### Aim of the exercise
Only one stretch of the data below is needed: the line with "This screenshot has width=818, height=597." through the last line. Output it exactly and drop the pictures.

### Input data
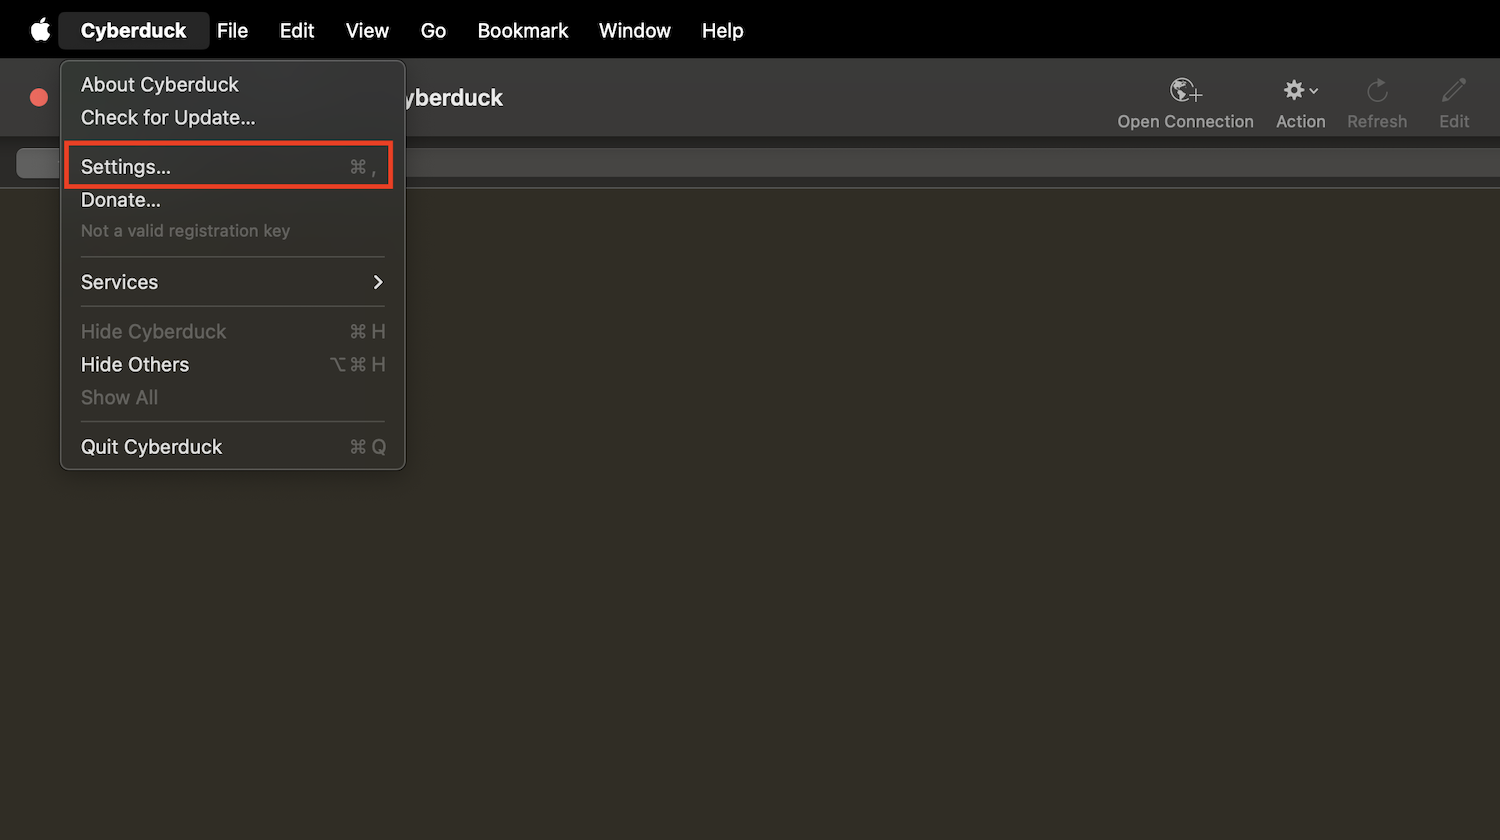Click the Refresh toolbar icon

click(1377, 91)
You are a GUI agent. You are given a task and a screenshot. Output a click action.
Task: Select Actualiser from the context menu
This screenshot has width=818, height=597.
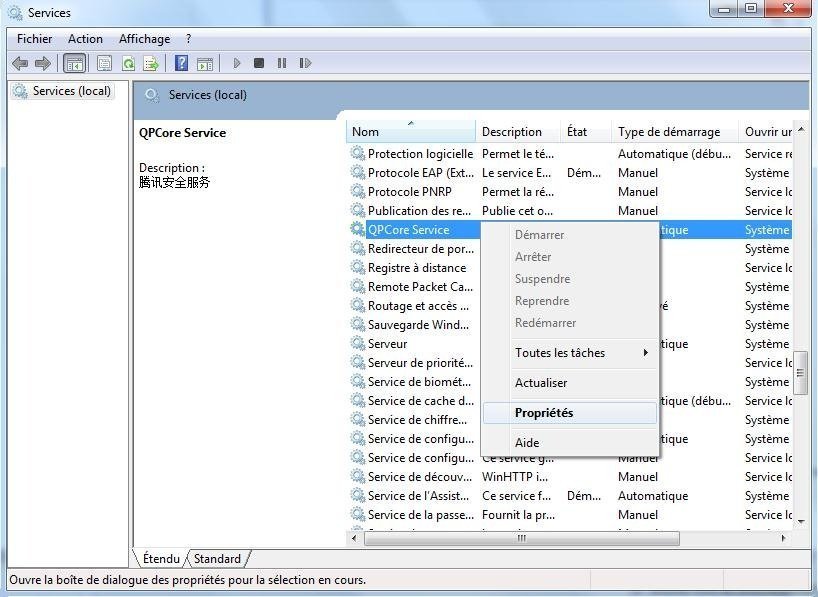tap(570, 383)
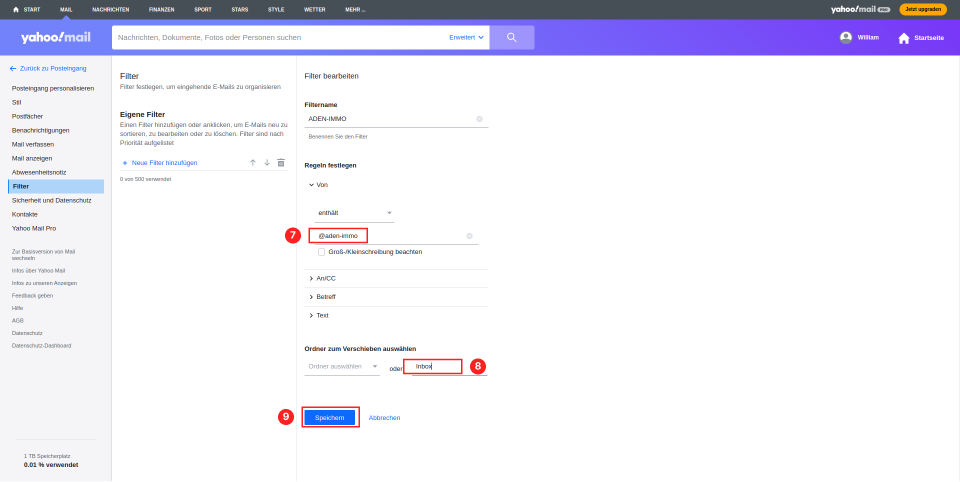Click the search magnifier button
Image resolution: width=960 pixels, height=482 pixels.
(512, 37)
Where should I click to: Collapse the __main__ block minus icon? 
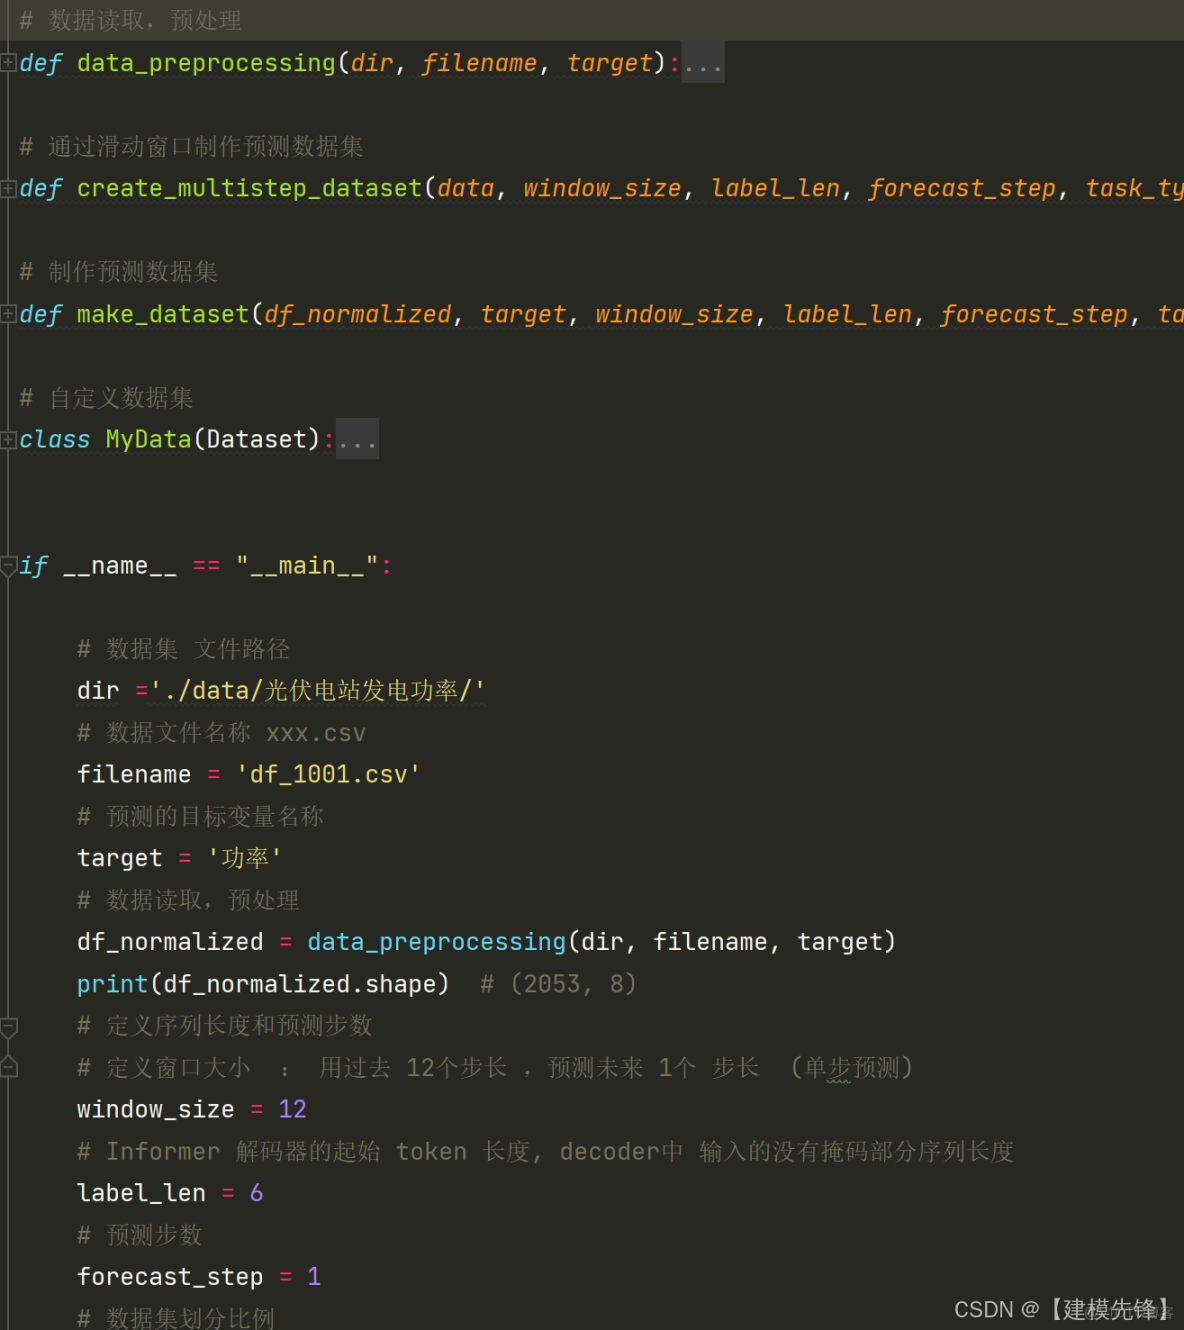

### Result of this exercise
This screenshot has width=818, height=597.
tap(570, 383)
Click the search magnifier button
Image resolution: width=960 pixels, height=482 pixels.
(512, 37)
Where should I click to: Collapse the __main__ block minus icon? 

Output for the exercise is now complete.